[Stored data]
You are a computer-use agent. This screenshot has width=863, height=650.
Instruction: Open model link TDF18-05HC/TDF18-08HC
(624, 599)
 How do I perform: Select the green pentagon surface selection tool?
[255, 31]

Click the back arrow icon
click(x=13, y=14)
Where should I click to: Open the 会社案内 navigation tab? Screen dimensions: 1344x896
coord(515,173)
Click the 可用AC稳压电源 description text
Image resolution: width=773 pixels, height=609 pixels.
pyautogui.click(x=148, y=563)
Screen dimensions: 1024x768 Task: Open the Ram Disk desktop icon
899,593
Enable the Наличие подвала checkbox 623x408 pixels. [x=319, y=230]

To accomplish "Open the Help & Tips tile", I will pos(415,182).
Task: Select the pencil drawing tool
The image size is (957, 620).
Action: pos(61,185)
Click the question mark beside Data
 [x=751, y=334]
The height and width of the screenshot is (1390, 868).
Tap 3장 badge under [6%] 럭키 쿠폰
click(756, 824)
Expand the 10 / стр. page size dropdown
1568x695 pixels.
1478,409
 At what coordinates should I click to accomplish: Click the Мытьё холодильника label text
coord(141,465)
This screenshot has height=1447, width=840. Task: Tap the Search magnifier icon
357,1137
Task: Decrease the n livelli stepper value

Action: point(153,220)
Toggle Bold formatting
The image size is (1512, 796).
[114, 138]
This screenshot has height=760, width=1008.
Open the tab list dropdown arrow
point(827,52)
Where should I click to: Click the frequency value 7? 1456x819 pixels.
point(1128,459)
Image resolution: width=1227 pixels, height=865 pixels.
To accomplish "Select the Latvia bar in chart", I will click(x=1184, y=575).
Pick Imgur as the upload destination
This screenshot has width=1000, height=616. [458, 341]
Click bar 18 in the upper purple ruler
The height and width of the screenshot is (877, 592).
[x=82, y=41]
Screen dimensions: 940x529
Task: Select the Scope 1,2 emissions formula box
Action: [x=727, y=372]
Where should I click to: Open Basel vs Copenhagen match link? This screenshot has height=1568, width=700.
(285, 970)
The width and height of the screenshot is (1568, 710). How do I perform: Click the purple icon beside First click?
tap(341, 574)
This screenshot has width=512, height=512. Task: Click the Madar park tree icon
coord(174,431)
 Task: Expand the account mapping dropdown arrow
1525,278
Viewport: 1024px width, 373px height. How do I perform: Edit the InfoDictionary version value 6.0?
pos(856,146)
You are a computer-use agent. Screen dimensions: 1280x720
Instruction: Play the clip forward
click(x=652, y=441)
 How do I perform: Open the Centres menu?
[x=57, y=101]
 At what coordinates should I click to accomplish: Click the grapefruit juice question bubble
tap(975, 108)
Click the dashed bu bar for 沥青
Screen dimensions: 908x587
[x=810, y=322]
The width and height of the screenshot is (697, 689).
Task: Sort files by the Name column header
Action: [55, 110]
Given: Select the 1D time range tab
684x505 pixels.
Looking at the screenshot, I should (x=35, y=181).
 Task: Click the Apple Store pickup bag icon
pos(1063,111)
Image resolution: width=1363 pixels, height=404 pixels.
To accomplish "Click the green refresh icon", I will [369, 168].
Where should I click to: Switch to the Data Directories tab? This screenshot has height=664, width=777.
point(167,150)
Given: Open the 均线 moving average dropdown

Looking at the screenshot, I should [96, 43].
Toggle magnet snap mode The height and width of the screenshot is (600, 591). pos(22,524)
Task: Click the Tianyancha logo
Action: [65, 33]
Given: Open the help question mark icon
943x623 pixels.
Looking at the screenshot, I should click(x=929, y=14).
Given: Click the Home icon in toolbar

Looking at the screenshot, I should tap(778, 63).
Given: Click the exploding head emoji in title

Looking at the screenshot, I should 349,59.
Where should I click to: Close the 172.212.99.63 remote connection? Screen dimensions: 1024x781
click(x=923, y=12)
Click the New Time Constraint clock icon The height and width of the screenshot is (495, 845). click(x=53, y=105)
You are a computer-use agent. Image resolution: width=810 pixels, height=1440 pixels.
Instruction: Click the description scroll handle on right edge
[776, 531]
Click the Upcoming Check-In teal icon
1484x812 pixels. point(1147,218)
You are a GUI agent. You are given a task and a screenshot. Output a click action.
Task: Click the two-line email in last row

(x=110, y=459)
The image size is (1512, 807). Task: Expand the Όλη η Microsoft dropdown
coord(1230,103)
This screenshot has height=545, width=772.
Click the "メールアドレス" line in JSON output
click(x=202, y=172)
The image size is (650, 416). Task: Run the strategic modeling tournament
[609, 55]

_What is expected_:
Each line from the one holding "Task: Click the two-line email in last row" down to the end of the records above is to be repeated exactly; no other line belongs in the reply.

_Task result_:
Task: Click the two-line email in last row

(x=110, y=459)
The image size is (1512, 807). Task: Expand the Όλη η Microsoft dropdown
coord(1230,103)
This screenshot has height=545, width=772.
Click the "メールアドレス" line in JSON output
click(x=202, y=172)
The image size is (650, 416). Task: Run the strategic modeling tournament
[609, 55]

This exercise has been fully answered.